Material supplied:

BEGIN

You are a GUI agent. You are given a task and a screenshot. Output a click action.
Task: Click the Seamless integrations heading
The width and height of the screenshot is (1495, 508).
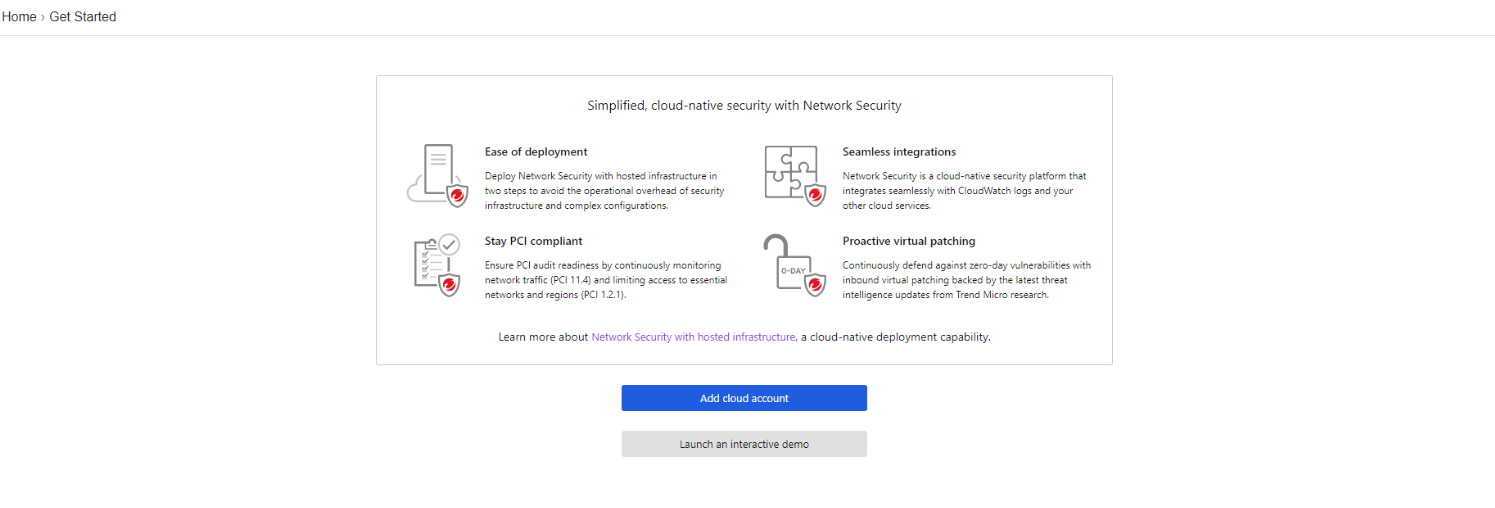point(899,152)
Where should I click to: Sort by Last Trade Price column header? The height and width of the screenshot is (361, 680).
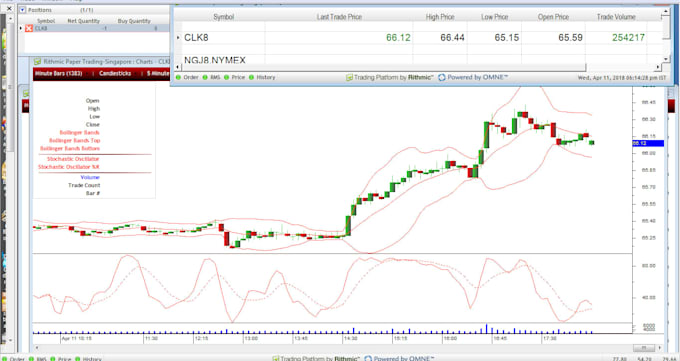339,17
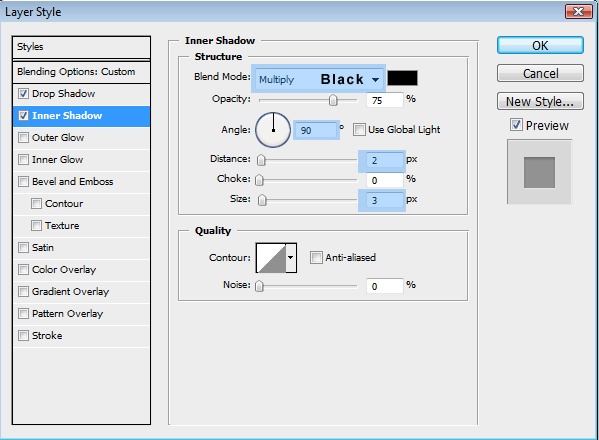Click the Cancel button
Viewport: 599px width, 440px height.
point(540,73)
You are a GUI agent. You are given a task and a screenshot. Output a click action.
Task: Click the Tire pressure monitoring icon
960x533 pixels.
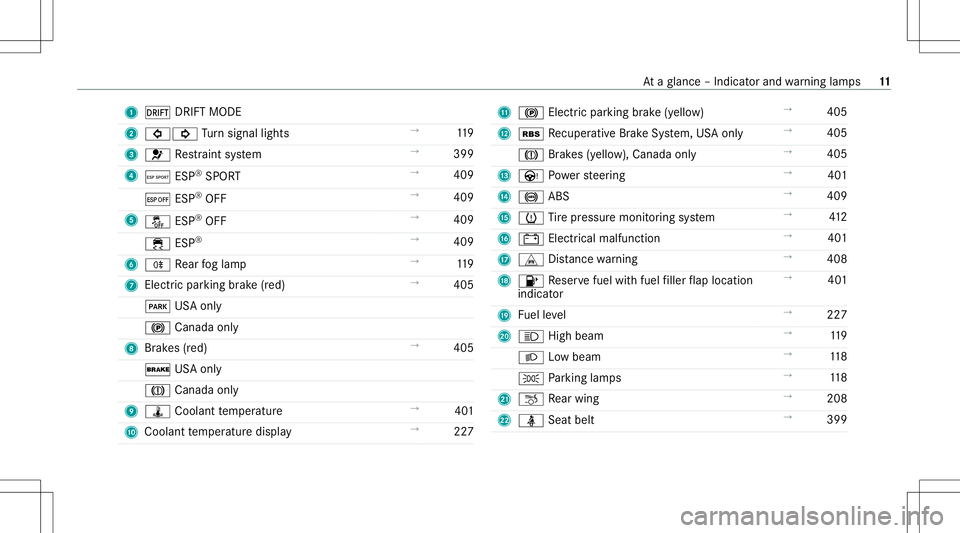[x=531, y=218]
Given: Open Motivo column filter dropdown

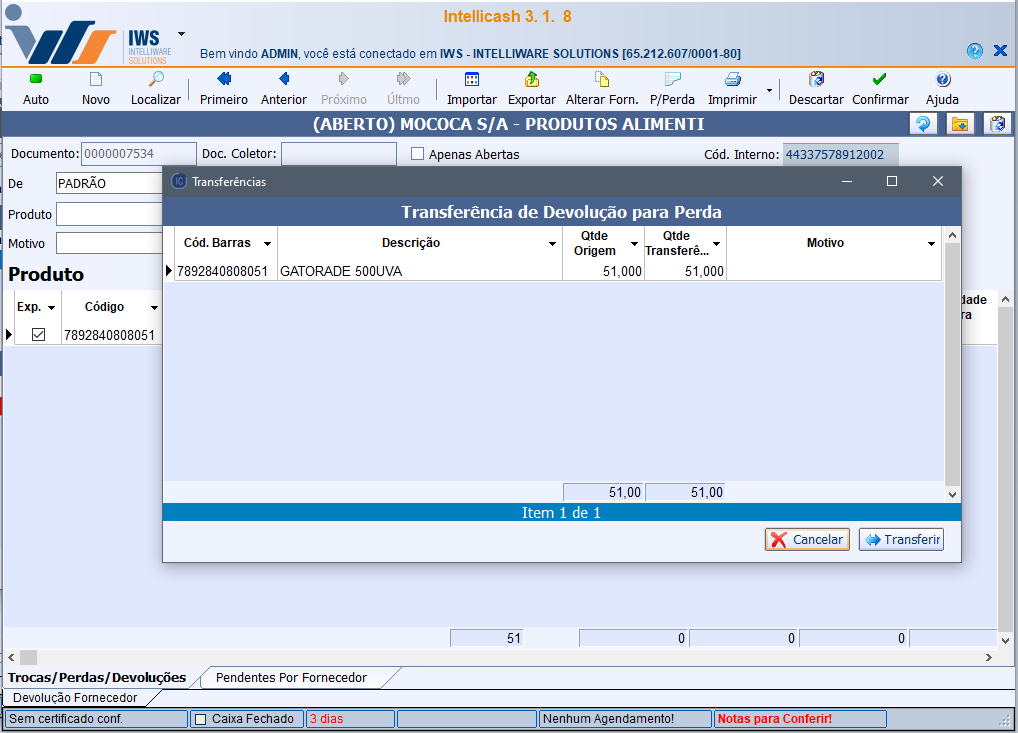Looking at the screenshot, I should [x=931, y=244].
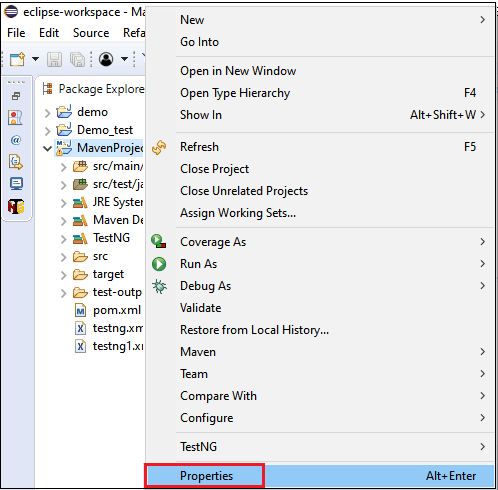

END

Problem:
Format everything from the line containing "Where should I" down to the line containing "point(540,73)" as a numbered list, skipping blank lines and leaving out the pictures.

Result below:
1. Where should I click to: Sort by Last Trade Price column header? The height and width of the screenshot is (361, 680).
2. 339,17
3. Click the Cancel button
4. Viewport: 599px width, 440px height.
5. point(540,73)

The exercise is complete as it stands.